Finding qualified help can be a real challenge. While mowing or planting doesn't necessarily take a great deal of technical skill, it is hard work, and it's work that's often done under uncomfortably warm conditions. It also takes a fair amount of physical stamina and the ability to handle power tools deftly without amputating useful body parts. So what on earth would make someone take on such a demanding job when he or she could sell designer shoes at the mall or call out mystery game numbers at the bowling alley?
M-O-N-E-Y, that's what. Which is why you'll have to do better than minimum wage if you want to attract qualified workers.

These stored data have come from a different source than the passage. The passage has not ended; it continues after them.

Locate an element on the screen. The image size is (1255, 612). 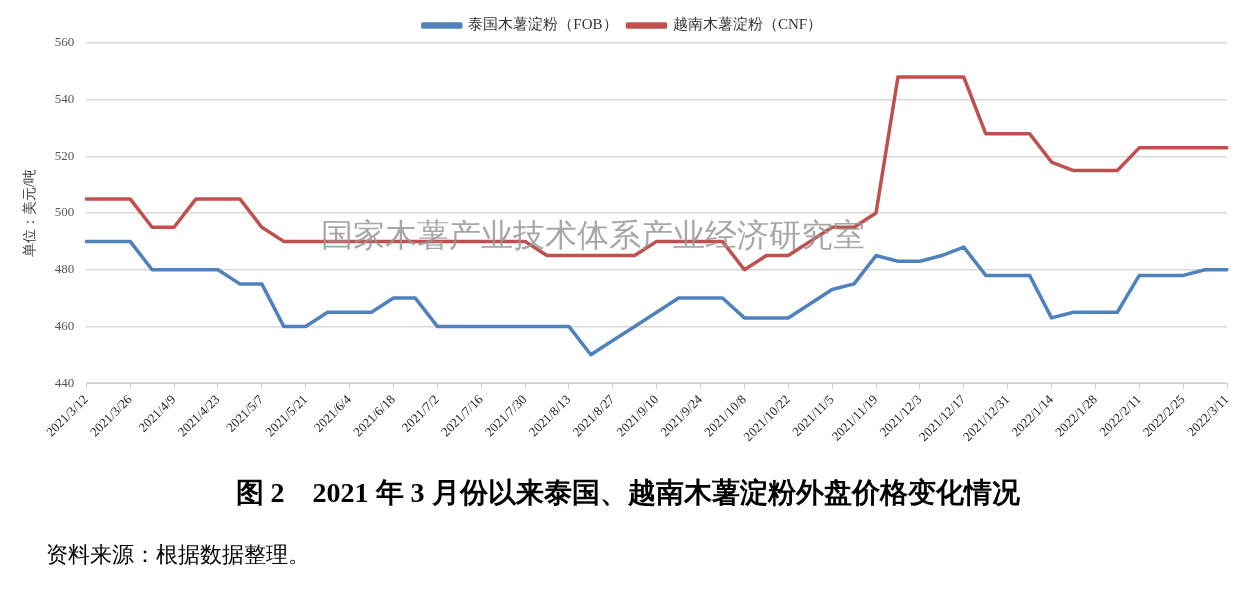
y-tick-label: 500 is located at coordinates (64, 212).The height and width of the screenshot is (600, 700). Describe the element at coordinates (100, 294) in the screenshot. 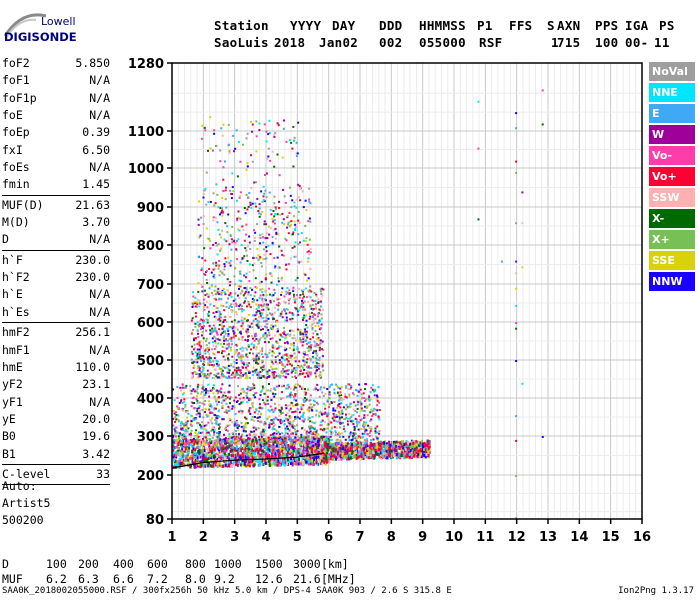

I see `param-value: N/A` at that location.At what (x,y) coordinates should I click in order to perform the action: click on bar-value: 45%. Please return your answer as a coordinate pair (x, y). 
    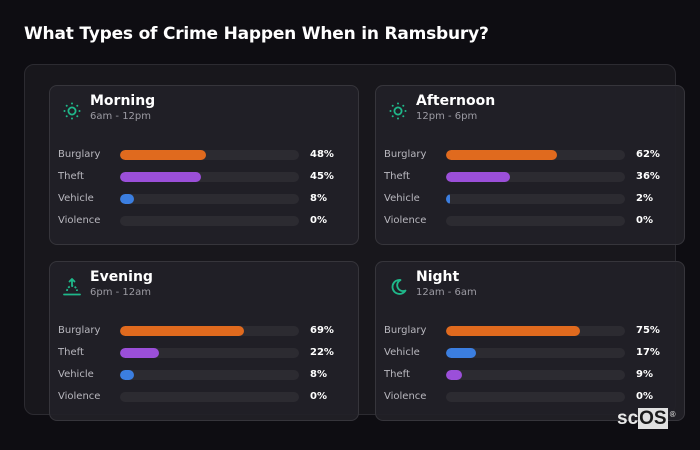
    Looking at the image, I should click on (322, 176).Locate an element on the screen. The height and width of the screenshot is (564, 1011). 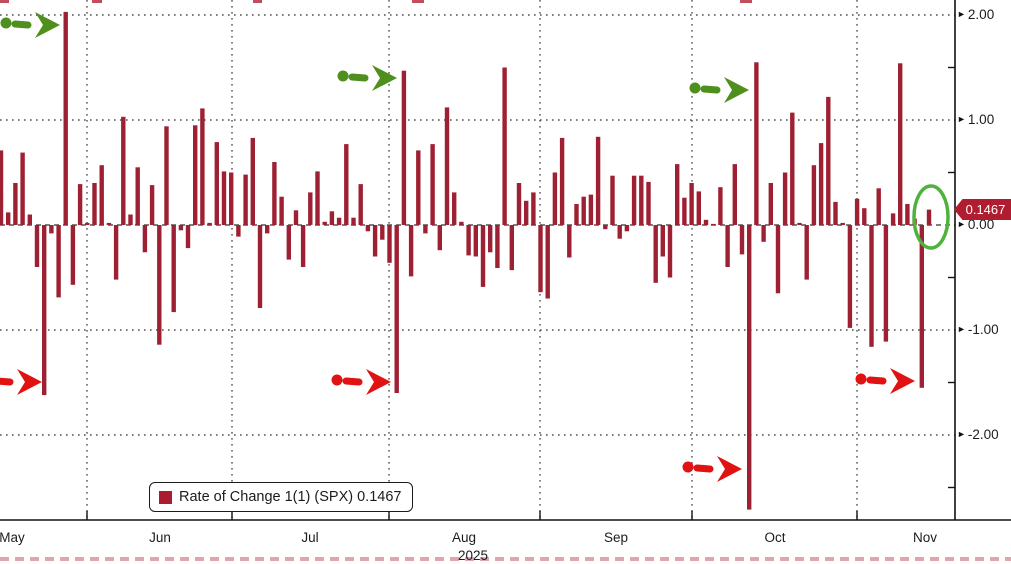
y-tick-text: 2.00 is located at coordinates (981, 15).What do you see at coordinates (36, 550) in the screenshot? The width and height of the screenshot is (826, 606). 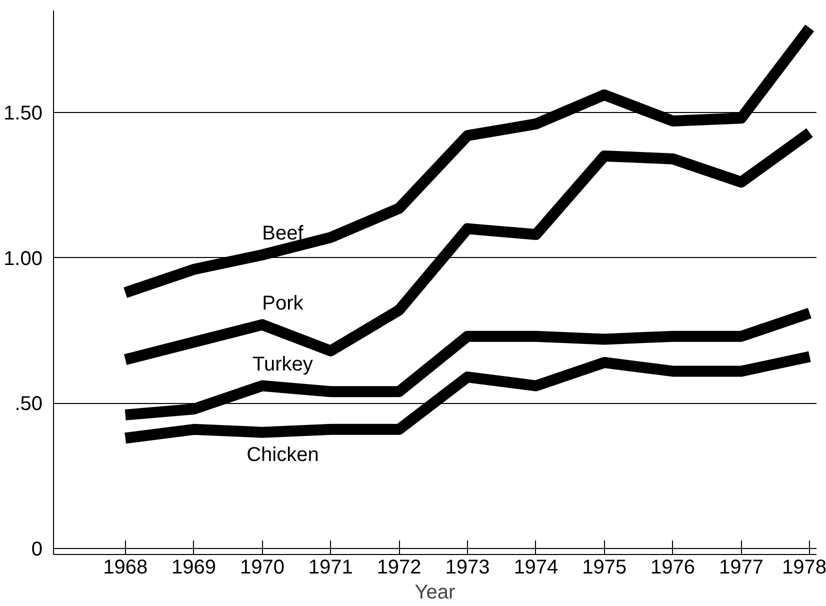 I see `y-tick-label: 0` at bounding box center [36, 550]. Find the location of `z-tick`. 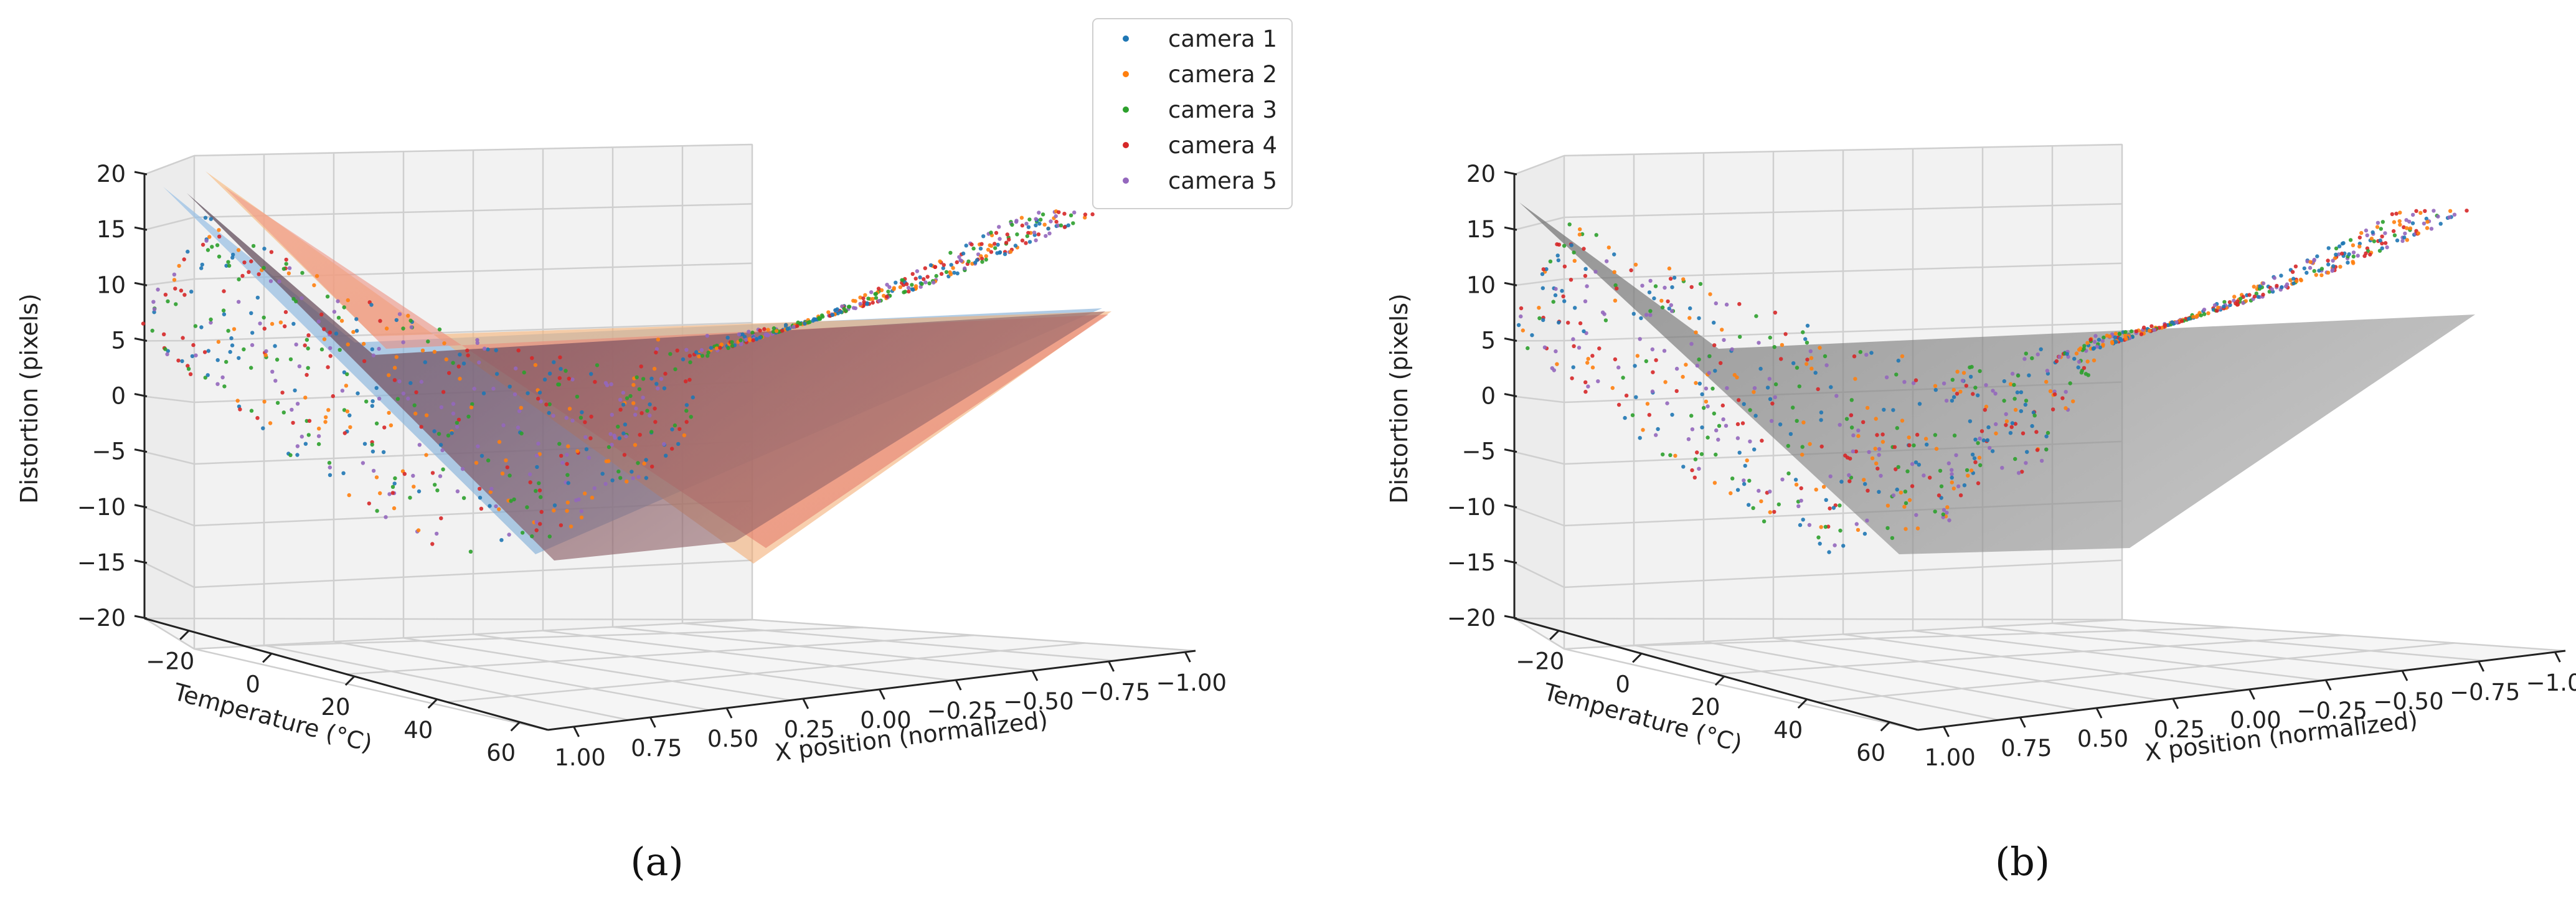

"Don't fall off your chair, but part of my success in hiring employees has come from paying way past the industry standard," says Nathan Bowers, owner of Premier Lawn Services in Sykesville, Maryland. "I pay laborers $11 to $14 an hour and my foreman $17 an hour. That may seem like a lot, but I've kept my employees [a long time]. That's pretty much unheard of in this business."
In case you did fall off your chair, remember that the trade-off for shelling out the big bucks is that, like Bowers, you won't have to spend a lot of time advertising, interviewing and hiring. But you don't necessarily have to pay that much to get the same excellent results. The Occupational Outlook Handbook 2006-07 (U.S. Department of Labor) reports that the median hourly wage for landscaping and groundskeeping laborers was $9.82, which you could round up to $10 or down to $9.50. If that's a little too high for your startup budget, you could instead offer at least $2 above minimum wage since it's hard to find unskilled jobs that pay that well.
However, according to industry experts and other business owners we spoke to, $10 an hour is about the going hourly rate for employees, which, compared to the current minimum wage, looks pretty darned good. Some owners, like Steve Mager, a lawn care business owner in Minnesota who also does chemical applications, have a sliding wage scale. Steve's base wage is $10, but he pays more-around $15 an hour-to workers with certain qualifications, such as those with a spotless driving record or a pesticide certification.
When you establish your base wage, keep in mind that in service industries like lawn care, it's not unusual for workers to change jobs to nab as little as a 25-cent-per-hour pay increase. So it's a good idea to ask around to see what other service providers are paying in your area and set your base pay rate accordingly.
"The truth is, both the lawn and landscape industries are starved for employees," says Tom Delaney, director of government affairs with PLANET, a Herndon, Virginia, association serving lawn care professionals, exterior maintenance contractors, installation/design/build professionals, and interiorscapers. "But the good news is, a mowing business needs fewer employees than other green businesses like landscaping. So your chances of finding enough people are not that bad."